The development of our ex vivo 3D model enables the study of an M. abscessus experimental infection within a physiological milieu and provides the opportunity to study the infection process not only in lung tissue from laboratory animals but also in human lung tissue, as reported by Ganbat et al. [19] who used a similar ex vivo tissue culture model for mycobacterial infections. These authors infected the human lung tissues samples with two strains of each three different mycobacterial species, including M. abscessus, and focused on the very early onset of TB infection, and on the specific interactions between mycobacteria and the cells of the lung. The morphologic comparisons between freshly obtained and cultured ex vivo lung specimens showed no noticeable differences, like our results. The authors found, as we also did, that mycobacteria can infect different cell types, including macrophages, neutrophils, monocytes, and type II pneumocytes.

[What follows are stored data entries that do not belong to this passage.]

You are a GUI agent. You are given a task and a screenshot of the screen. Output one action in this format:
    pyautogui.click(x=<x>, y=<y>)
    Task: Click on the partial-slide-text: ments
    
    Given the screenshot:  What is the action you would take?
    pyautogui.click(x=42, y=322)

The presence of foamy macrophages in PCLS infected with M. abscessus was clearly demonstrated (Fig. 4). Foamy macrophages are a distinctive characteristic of granulomas associated with virulent mycobacteria; these cells have been observed in different inflammatory conditions, including infectious and noninfectious diseases, such as natural and experimental TB in particular [58]. The formation of foamy macrophages has been described in models of infection with M. abscessus both, in vitro [59, 60], and in vivo [61, 62]. It has been suggested that the induction of foamy macrophages results in an intracellular microenvironment that allows the persistence of mycobacteria, and that the fatty acids that accumulated in their cytoplasmic vacuoles represent a source of nutrients for the bacilli [63].

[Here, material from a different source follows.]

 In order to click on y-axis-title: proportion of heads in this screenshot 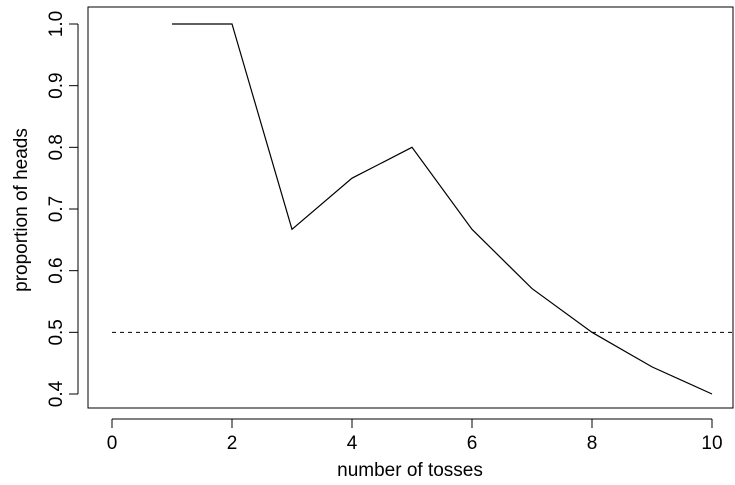, I will do `click(22, 210)`.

Our findings on the ability of M. abscessus to infect lung cells in PCLS allowed us to evaluate the effects of two well-known antibacterial drugs. Imipenem, an antibiotic that is part of the multidrug therapy recommended for infections by M. abscessus, showed little effect against bacteria at a low MIC concentration, but a bacteriostatic effect at medium and high concentrations. This was an expected result, as other studies have shown the same behavior when intracellular activity was investigated [32, 64]. We also evaluated tigecycline, which has previously demonstrated good in vitro MICs against M. abscessus isolates and has been used as a rescue treatment for M. abscessus and Mycobacterium chelonae complicated infections [8]. In this study, tigecycline was bactericidal after 24 and 48 h post-infection at 1× and 4× the MIC value (P < 0.05). Previously, this compound had already been demonstrated to have an observable bactericidal effect against resistant M. abscessus in a hollow-fiber model system for pulmonary disease [65], as well as intracellular activity in a THP-1 macrophage model [32].

Conclusions

In conclusion, PCLS represent a useful 3D model for the study of ex vivo infection with M. abscessus and the activity of new antimycobacterial drugs. This model has the simplicity and reproducibility of in vitro models, but its major advantage is the presence of more than forty differentiated cell types with metabolic capability, polarization, and extracellular elements found in in vivo models. Furthermore, this model complies with the 3R’s Principle [66, 67] and provides the opportunity for testing new drugs against M. abscessus, decreasing the use of costly and tedious animal models.